* Document extract *

**********

问题
I have these code lines for take to operators between parentheses:
string filtered = Regex.Replace(input, "\\(.*?\\)", string.Empty);
var result = filtered.Split(new[] { ' ' },
StringSplitOptions.RemoveEmptyEntries)
.Where(element => element == "OR" || element == "AND");
string temp = string.Join(" ", result);
These lines do not work for nested parentheses.
For example; it is working for this input :
X1 OR ( X2 AND X3 AND X4 AND X5 ) OR X6
It give me this result: OR OR
But, when my input has more than one nested parentheses, it works wrongly.
For this input:
X1 OR ( X2 AND( X3 AND X4 ) AND X5 ) OR X6
I want to take for result OR OR but it prints OR AND OR.
Although there are two (
characters in string, when it ends processing after matching the first )
character.
How can I adjust my regex pattern?
回答1:
Your \(.*?\)
regex contains 3 parts: 1) \(
matching a literal (
, 2) .*?
lazy dot matching pattern (that matches 0+ any characters other than a newline, as few as possible, up to the first )
, and 3) a \)
matching a literal )
.
Use balancing construct if your strings cannot have escaped sequences:
@"\((?>[^()]|(?<o>)\(|(?<-o>)\))*\)(?(o)(?!))"

**********

* Given information *
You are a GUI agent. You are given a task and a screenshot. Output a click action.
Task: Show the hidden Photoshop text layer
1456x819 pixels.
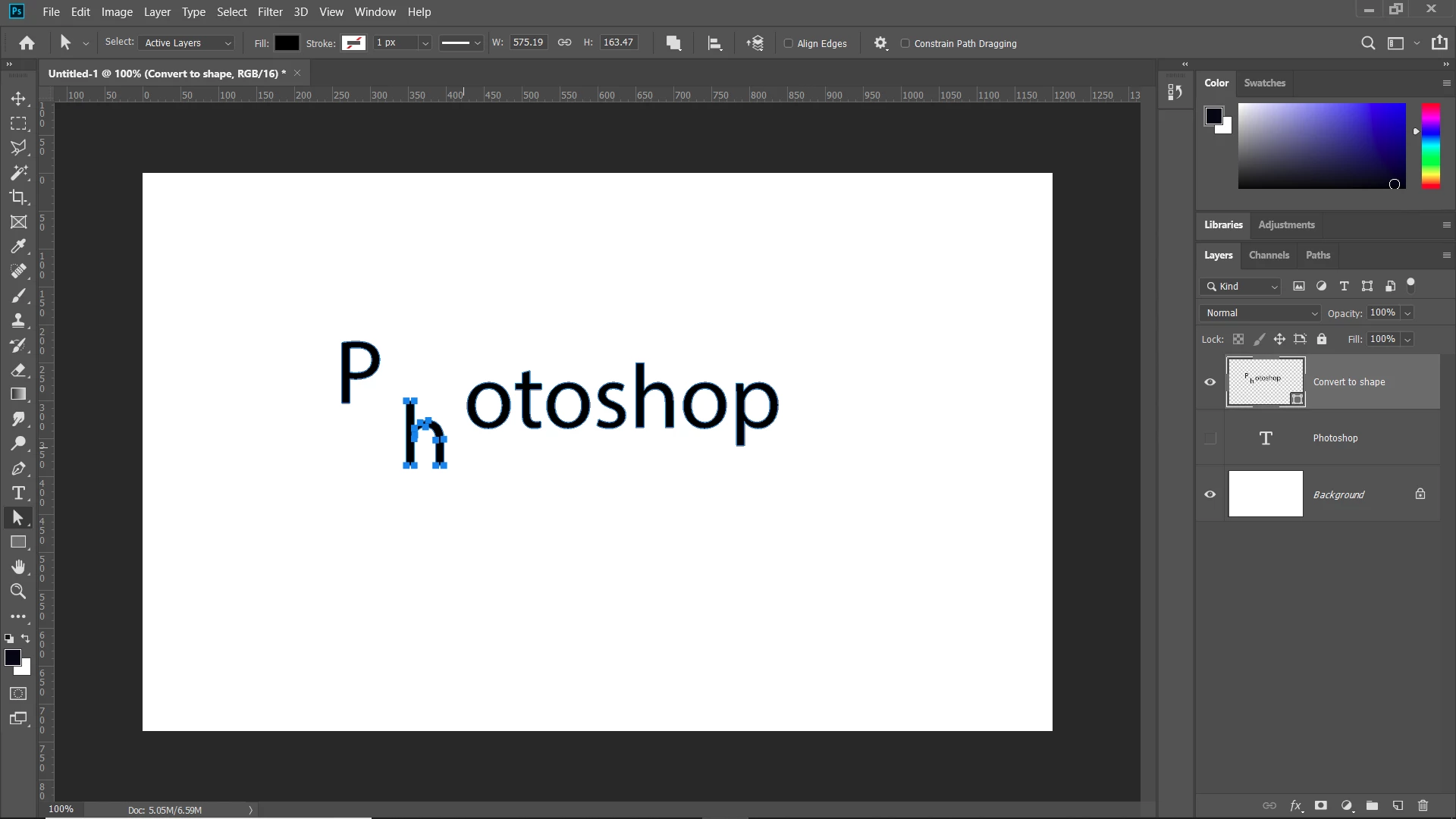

**********

* The request *
Revise the part of the thread on nested parentheses that opens with the words "For example; it" and closes with "my regex pattern?", changing "input" to "expression".

* Result *
For example; it is working for this expression :
X1 OR ( X2 AND X3 AND X4 AND X5 ) OR X6
It give me this result: OR OR
But, when my expression has more than one nested parentheses, it works wrongly.
For this expression:
X1 OR ( X2 AND( X3 AND X4 ) AND X5 ) OR X6
I want to take for result OR OR but it prints OR AND OR.
Although there are two (
characters in string, when it ends processing after matching the first )
character.
How can I adjust my regex pattern?